START DATA FOR THE TASK

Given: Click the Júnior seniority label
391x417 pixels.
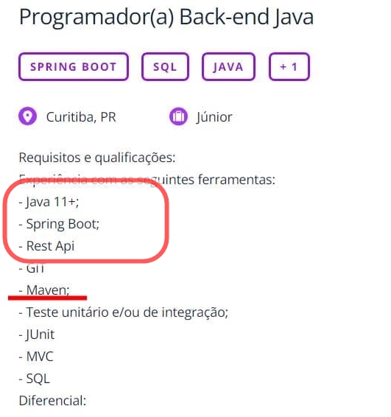Looking at the screenshot, I should [x=214, y=117].
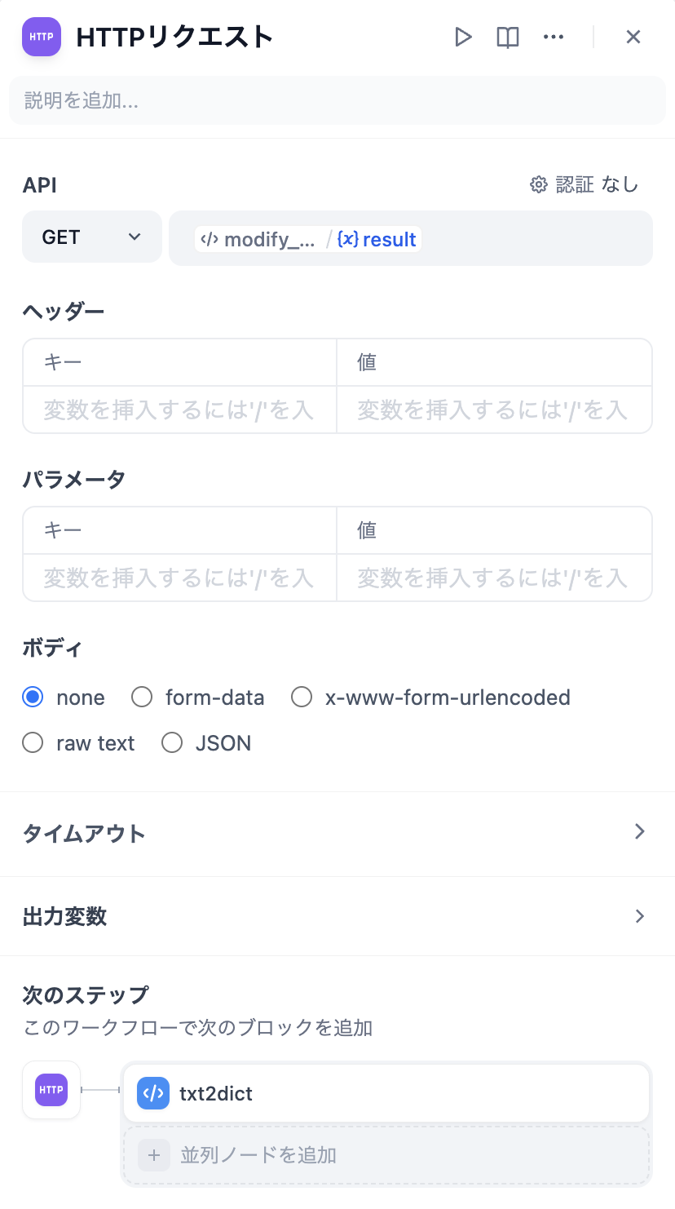Open the txt2dict next step node

(x=386, y=1093)
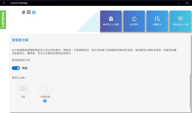Click the 智慧型冷卻 section heading
192x113 pixels.
tap(20, 40)
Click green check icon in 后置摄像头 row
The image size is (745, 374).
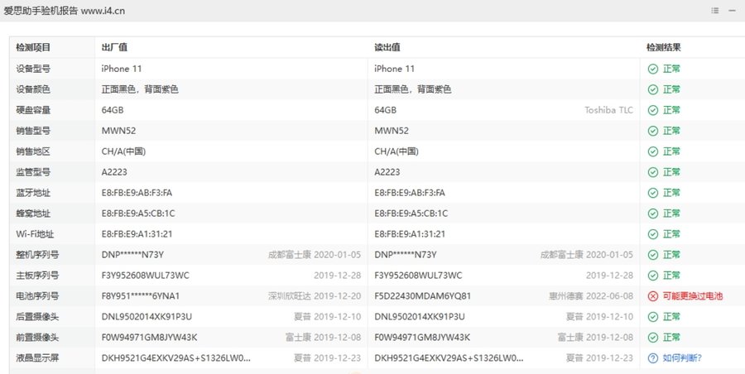pyautogui.click(x=653, y=317)
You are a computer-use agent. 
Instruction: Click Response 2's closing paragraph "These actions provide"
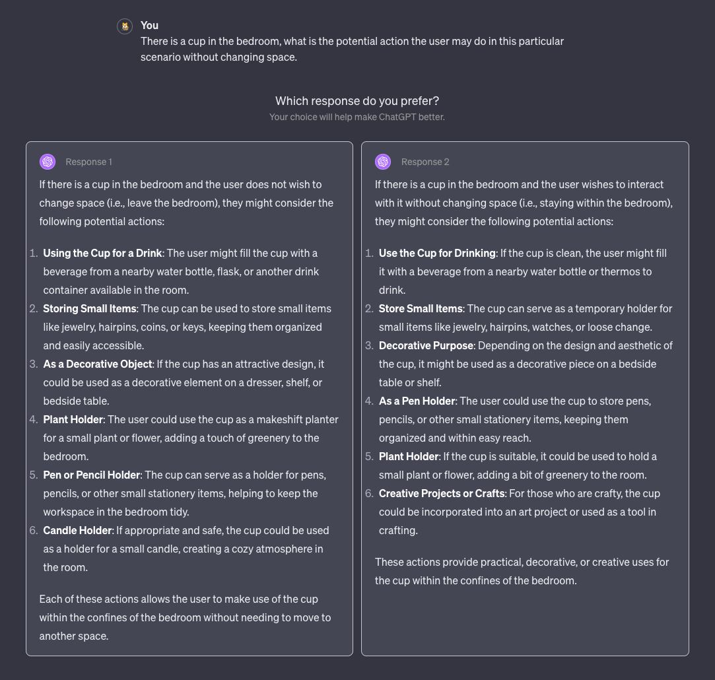pyautogui.click(x=522, y=571)
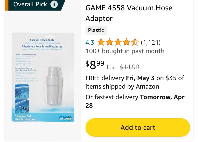The width and height of the screenshot is (198, 142).
Task: Click the $8.99 price
Action: click(95, 65)
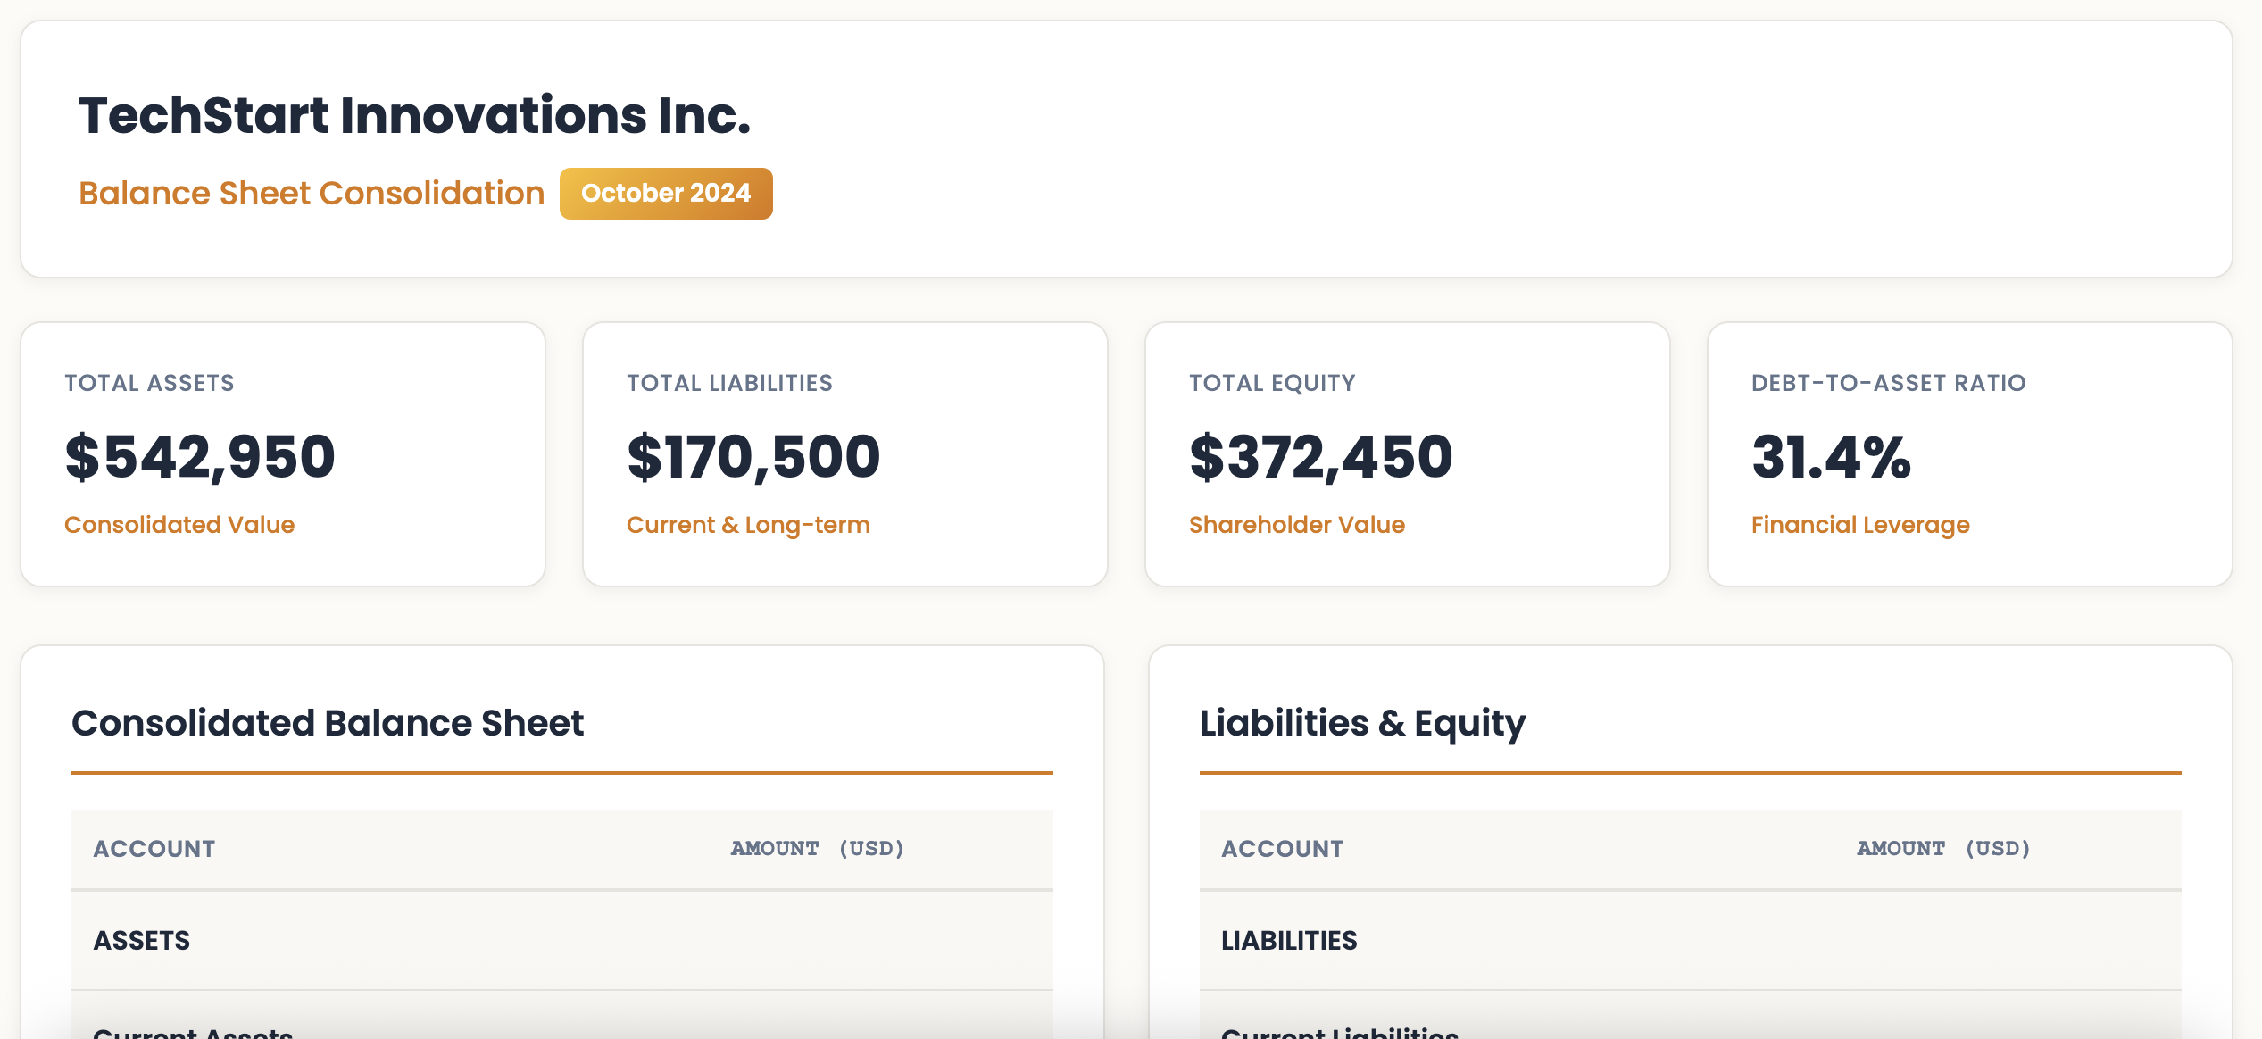Select the TechStart Innovations Inc. title
The image size is (2262, 1039).
point(415,116)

END DATA FOR THE TASK

REQUIRED WORK :: All that is needed is the lines from the line holding "Click green check icon in 后置摄像头 row" to the final line of the listing above, repeated exactly, pictures excluded.

OUTPUT FOR THIS EXERCISE ::
Click green check icon in 后置摄像头 row
The image size is (745, 374).
pyautogui.click(x=653, y=317)
You are a computer-use agent. 
Instruction: Click Response 2's closing paragraph "These actions provide"
pyautogui.click(x=522, y=571)
The width and height of the screenshot is (198, 142).
Task: Click the $8.99 price
Action: click(95, 65)
Select the TechStart Innovations Inc. title
The image size is (2262, 1039).
point(415,116)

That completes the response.